New Zealand’s right-wing minority government is amending the legislation that defines the planning system, to address what it calls problems with „cumbersome planning processes“.
The Minister, Dr Nick Smith called it „a moderate reform Bill that will reduce the cost and delays for homeowners and businesses“. He introduced the Bill to amend the Resource Management Act by saying “This Bill is about reducing the bureaucracy that gets in the way of creating jobs, building houses, and good environmental management. It provides for greater national consistency, more responsive planning, simplified consenting and better alignment with other laws.”

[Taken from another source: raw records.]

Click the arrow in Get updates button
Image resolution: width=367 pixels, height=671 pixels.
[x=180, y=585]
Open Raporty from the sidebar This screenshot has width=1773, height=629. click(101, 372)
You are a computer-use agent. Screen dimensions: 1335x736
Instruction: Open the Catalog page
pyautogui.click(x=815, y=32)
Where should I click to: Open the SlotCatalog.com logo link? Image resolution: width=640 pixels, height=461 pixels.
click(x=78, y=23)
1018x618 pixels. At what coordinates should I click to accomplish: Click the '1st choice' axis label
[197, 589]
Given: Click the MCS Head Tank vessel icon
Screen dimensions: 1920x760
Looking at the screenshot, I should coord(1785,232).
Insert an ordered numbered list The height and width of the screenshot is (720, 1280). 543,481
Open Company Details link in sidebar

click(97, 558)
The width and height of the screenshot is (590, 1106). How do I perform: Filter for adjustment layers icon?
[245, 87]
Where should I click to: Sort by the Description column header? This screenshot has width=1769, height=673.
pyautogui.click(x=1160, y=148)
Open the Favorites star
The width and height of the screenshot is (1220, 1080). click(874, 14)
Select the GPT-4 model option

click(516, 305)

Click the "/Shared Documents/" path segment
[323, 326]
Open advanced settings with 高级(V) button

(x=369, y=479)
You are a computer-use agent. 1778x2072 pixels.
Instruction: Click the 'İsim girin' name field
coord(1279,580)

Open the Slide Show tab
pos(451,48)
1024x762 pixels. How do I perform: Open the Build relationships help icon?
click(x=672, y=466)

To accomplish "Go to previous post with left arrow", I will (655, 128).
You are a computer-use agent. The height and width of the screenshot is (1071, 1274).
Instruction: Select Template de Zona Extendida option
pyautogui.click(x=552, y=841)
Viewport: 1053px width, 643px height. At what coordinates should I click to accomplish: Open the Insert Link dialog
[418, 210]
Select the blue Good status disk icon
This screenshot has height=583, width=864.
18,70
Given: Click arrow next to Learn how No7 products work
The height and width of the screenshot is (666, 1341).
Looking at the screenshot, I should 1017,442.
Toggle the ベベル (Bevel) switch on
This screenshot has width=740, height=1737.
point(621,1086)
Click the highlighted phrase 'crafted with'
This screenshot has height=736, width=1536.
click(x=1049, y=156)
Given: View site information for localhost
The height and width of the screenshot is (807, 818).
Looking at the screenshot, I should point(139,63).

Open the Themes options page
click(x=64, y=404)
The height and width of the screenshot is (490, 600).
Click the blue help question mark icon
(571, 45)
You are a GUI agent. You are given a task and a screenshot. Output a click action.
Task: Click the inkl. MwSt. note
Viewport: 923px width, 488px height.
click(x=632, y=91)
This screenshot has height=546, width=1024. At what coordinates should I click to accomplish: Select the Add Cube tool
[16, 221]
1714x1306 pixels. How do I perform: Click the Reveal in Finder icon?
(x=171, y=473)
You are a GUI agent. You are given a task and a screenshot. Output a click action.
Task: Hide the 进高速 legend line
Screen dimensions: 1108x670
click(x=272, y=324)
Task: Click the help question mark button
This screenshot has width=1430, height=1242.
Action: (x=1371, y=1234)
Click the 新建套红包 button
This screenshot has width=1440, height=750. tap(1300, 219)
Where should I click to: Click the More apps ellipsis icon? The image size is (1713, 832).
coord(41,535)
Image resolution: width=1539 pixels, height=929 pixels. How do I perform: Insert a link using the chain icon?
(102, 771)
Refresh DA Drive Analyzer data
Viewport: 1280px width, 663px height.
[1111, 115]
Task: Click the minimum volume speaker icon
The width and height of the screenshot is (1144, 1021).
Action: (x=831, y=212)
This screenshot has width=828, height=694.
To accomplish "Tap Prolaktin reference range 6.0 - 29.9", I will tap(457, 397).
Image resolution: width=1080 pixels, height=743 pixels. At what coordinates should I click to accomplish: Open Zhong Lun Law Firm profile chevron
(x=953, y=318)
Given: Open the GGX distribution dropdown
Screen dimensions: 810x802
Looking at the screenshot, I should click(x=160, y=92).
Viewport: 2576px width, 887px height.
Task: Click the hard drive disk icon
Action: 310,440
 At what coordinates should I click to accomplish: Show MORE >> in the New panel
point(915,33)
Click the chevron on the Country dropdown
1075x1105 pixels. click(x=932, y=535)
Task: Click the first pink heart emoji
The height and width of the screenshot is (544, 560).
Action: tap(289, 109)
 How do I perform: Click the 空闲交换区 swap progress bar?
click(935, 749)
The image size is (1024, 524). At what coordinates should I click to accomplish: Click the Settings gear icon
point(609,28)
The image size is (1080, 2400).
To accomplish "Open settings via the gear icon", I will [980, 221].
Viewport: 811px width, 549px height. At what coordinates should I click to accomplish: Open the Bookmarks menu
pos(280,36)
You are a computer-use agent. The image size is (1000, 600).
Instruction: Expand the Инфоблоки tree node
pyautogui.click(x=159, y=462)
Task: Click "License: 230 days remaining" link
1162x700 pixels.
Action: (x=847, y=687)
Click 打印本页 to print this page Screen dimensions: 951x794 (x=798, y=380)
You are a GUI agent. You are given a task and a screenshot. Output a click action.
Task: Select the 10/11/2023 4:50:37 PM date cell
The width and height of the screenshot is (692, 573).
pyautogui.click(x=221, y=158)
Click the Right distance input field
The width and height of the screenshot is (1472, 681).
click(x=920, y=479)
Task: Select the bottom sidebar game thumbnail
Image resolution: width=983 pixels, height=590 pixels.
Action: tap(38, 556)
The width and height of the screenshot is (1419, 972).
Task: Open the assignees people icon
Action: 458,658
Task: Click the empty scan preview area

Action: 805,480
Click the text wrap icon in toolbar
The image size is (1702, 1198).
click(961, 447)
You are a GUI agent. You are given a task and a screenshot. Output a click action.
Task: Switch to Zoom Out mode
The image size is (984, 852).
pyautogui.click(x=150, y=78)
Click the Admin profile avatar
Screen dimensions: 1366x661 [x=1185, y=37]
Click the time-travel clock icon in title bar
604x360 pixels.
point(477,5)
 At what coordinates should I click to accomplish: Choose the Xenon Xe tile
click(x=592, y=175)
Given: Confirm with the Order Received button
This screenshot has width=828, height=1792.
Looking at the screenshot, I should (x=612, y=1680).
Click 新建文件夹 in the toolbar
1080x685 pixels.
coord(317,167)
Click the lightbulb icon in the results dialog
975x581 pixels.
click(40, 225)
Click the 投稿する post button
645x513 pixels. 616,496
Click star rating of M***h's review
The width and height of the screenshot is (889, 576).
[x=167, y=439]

Amongst the changes proposed are:
* Reduced requirements for notification of neighbours to a proposed development;
* Standard templates, „so we don’t have every council reinventing the wheel and having dozens of different ways of measuring the height of a building“;
* A fast-track 10-day consent for minor applications;
* Fixed fees for standard applications;
* Removal of the requirement for planning permission for „activities that are already properly regulated by other Acts.“
* Speeding up plan-preparation.
The Minister also promised „A new collaborative planning process will encourage different interests to work with councils on finding solutions to local resource problems.” The proposed legislation also includes requirements for managing natural hazards like earthquakes and sea level rise from climate change. It requires decommissioning plans for offshore oil and gas rigs.
The support of the Māori Party has been won by agreeing to their calls for stronger Māori participation in resource management. The party has only 2 MPs, but with the governing National Party narrowly short of an overall parliamentary majority, those 2 votes could be enough to carry through the Bill. The Greens, with 14 MPs, are opposed.
The NZ Government has also asked their Treasury-backed but „independent“ Productivity Commission to review and report on urban planning. The brief is „to review NZ’s urban planning system and to identify, from first principles, the most appropriate system for allocating land use through this system to support desirable social, economic, environmental and cultural outcomes“. The Issues Paper from the Commission includes short but valuable reviews of urban planning elsewhere – Japan, Germany, USA, Switzerland, and Vancouver. It also addresses recent planning reforms in England.